**Dataset entries**
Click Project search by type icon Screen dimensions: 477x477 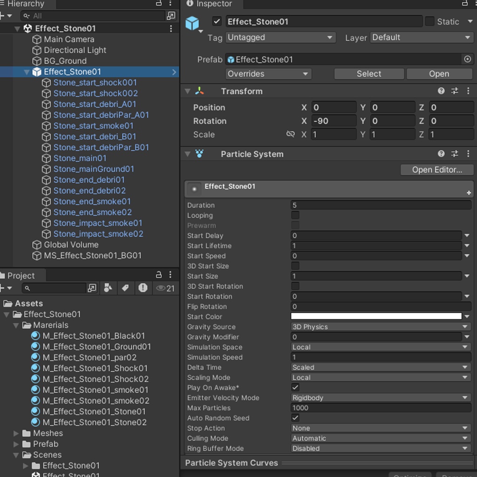click(x=108, y=288)
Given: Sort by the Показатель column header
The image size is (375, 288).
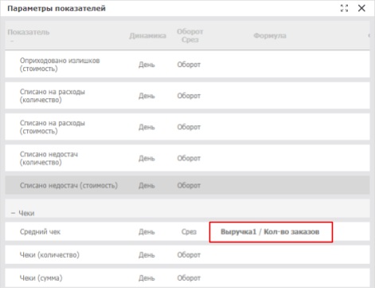Looking at the screenshot, I should [29, 32].
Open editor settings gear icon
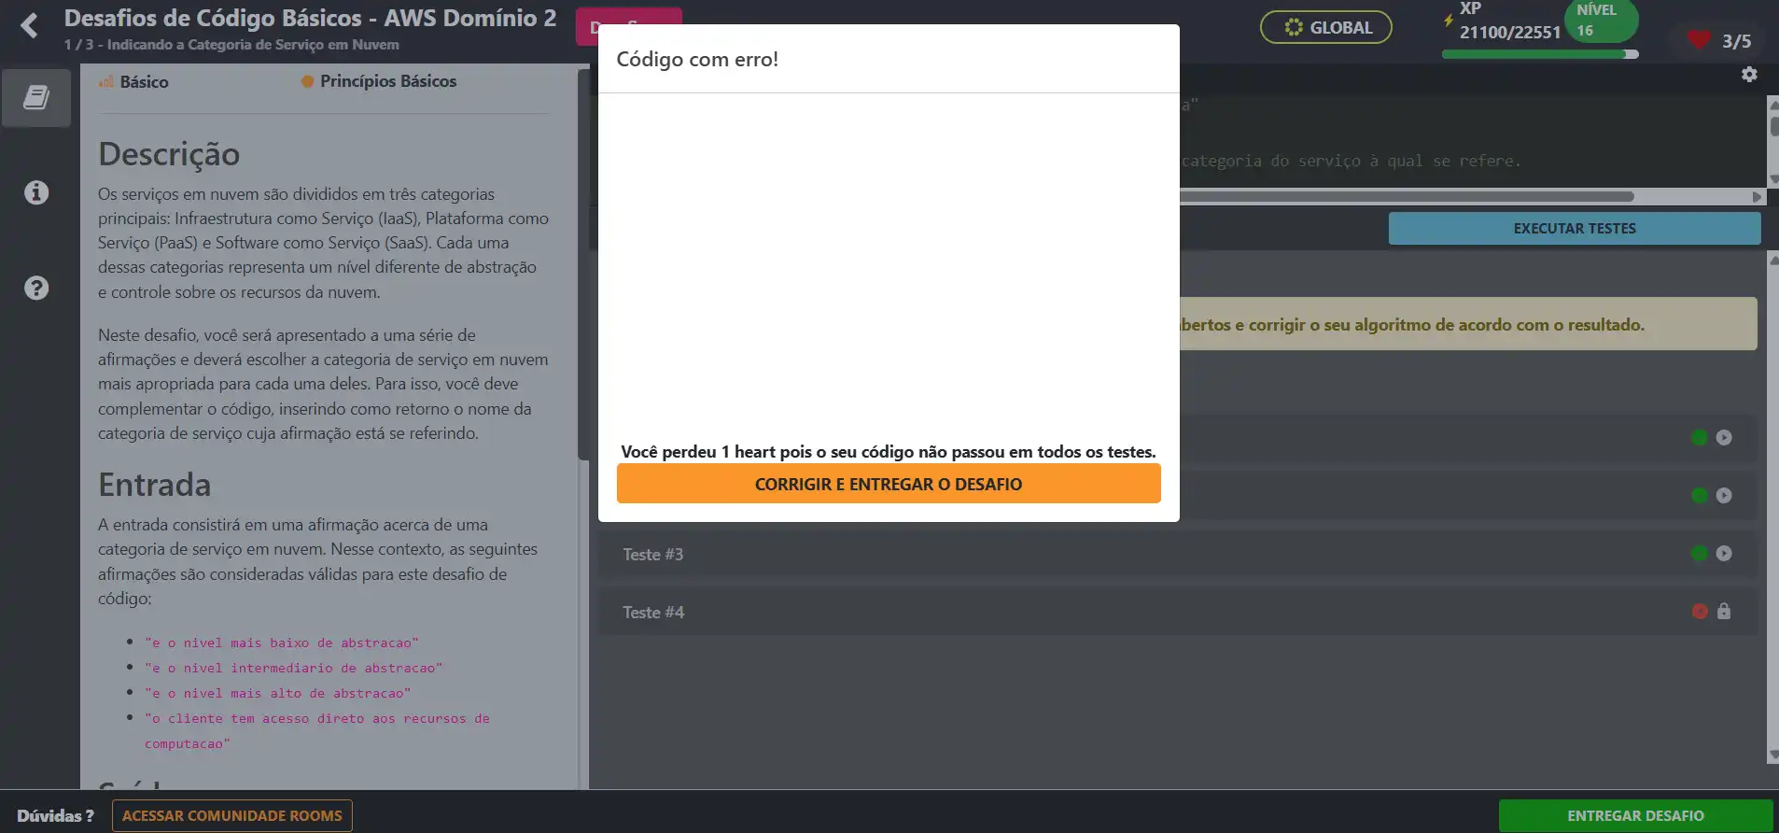This screenshot has width=1779, height=833. [x=1749, y=75]
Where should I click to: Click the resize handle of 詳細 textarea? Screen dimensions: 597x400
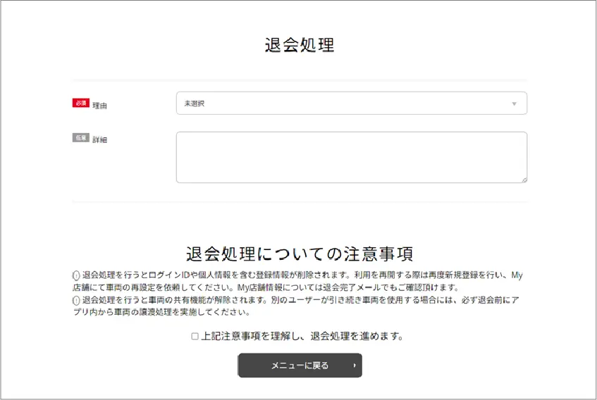pyautogui.click(x=524, y=180)
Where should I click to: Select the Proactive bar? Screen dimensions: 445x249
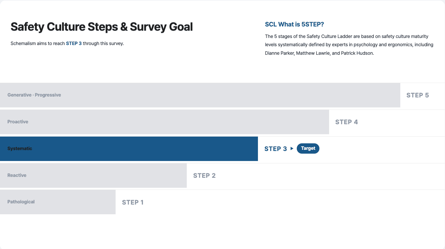(164, 122)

**Work required**
Find the line with "Where should I click to: Select". Return it and each line after it through the end of the data, exactly, without pictures.

**Response to this exercise**
Where should I click to: Select the Proactive bar? Screen dimensions: 445x249
(164, 122)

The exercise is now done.